For 1-inch filters, you want one with a MERV rating of 7 or less. The higher the rating, the less air can get through; too high a rating doesn’t let enough air get through and just clogs the system.
Sometimes you need to change the filter more than the prescribed times. If you have hardwood floors, tile or vinyl, you don’t have carpet to trap the dust. Also, if you have pets, you’re adding dander and hair to the system. Especially in summer, check the filter every month, even if you have a three-month or six-month filter.
Flush the drain line
Air conditioners are removing up to 10 gallons of water a day as they remove humidity in the air. If that water has no place to go, it can back up in the inside unit and flood your house. About four times a year, you should flush the drain line. That’s the 3/4-inch PVC pipe sticking out in the indoor unit. Technicians used to recommend a bleach solution, but that actually can do more harm than good.

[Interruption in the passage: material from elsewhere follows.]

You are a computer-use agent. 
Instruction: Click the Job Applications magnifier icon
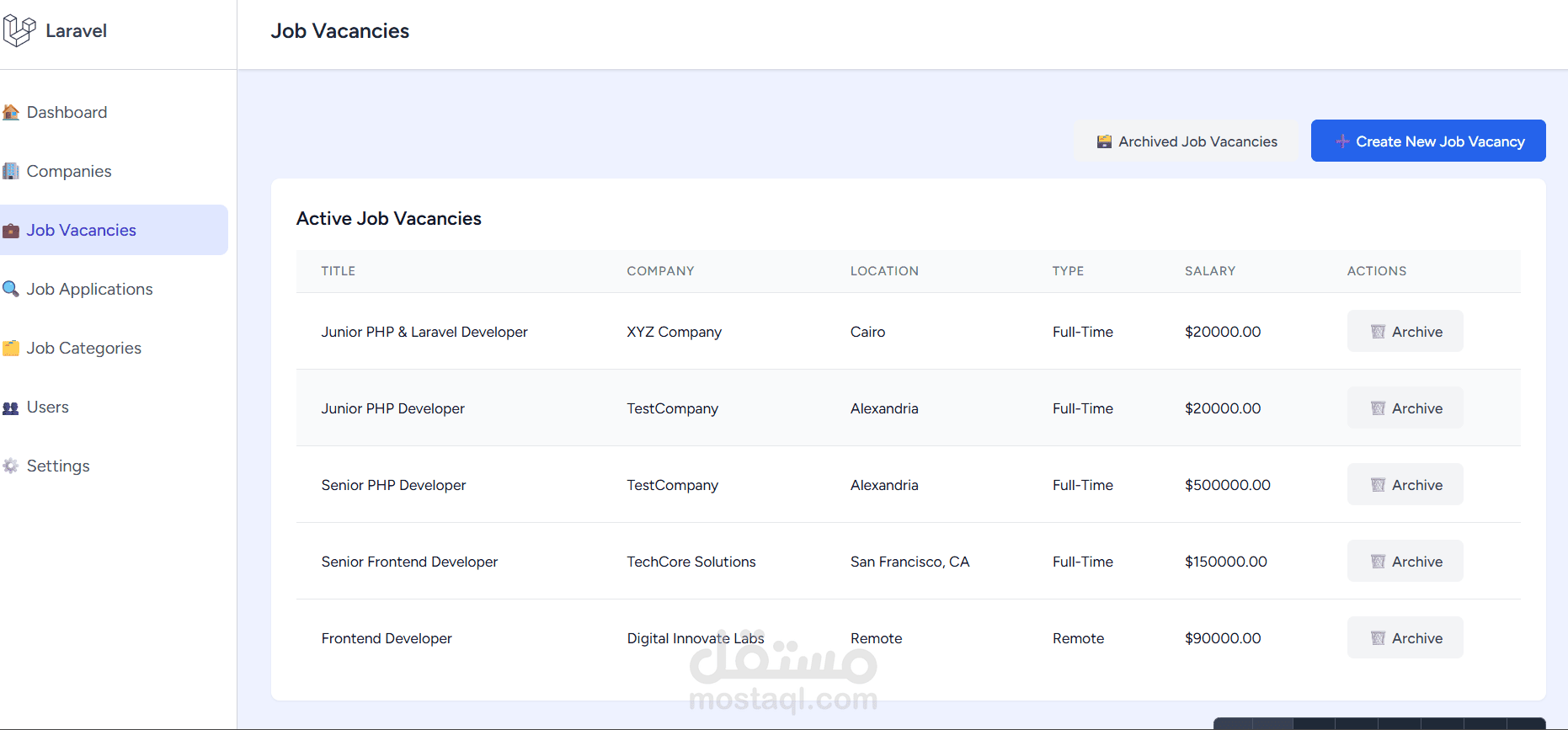point(11,290)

Now, white vinegar or a vinegar-water solution is recommended, though everyone has a different combination, from a 1/4 of a cup to a cup either combined with water or poured in first and then flushed with a gallon of water immediately afterward. Either way, it will remove calcium deposits and prevent gunk from growing in the line.
Wash the outdoor unit
Just like changing the filter, you have to let the coils that are found on the sides of the outdoor unit breath. Turn off the breaker or pull the disconnector first. Then use a hose without a nozzle on the sides of the unit. You are washing the hail guard, also called the fins. It will look like vent slats or bars on the outside. Run the water from the top of the hail guard to the bottom. You’ll want to do this about four times a year, more in the summer and more if your unit sits near your dryer vent or you have a lot of bushes or trees, especially cottonwoods, nearby.
Keeping the condenser coils clean helps prevent the capacitor from exceeding its limit, getting too hot and swelling up like a balloon, Strazza says. You’ll stop getting cool air then. The capacitor is the most common repair he does and is usually a $100-$300 repair.
Keep the outdoor unit nature-free
You want to keep the shrubs and grass away from the unit as well as sprinkle or spray ant repellent around it.
It’s hot in here, right?
When it doesn’t feel like your system is working right — it’s running all the time and not cooling, it never reaches the desired temperature, you’re hearing a weird noise or it’s not running at all — it’s time to call a professional. First, do some investigating. There are two pipes that run from the house to the outdoor unit. The insulated one should be cool. The non-insulated one should be hot.
Also check the batteries in the thermostat and check that the breaker hasn’t been tripped. The batteries in the thermostat you can fix yourself. Don’t flip the breaker back on because you could do more harm than good. Call a professional.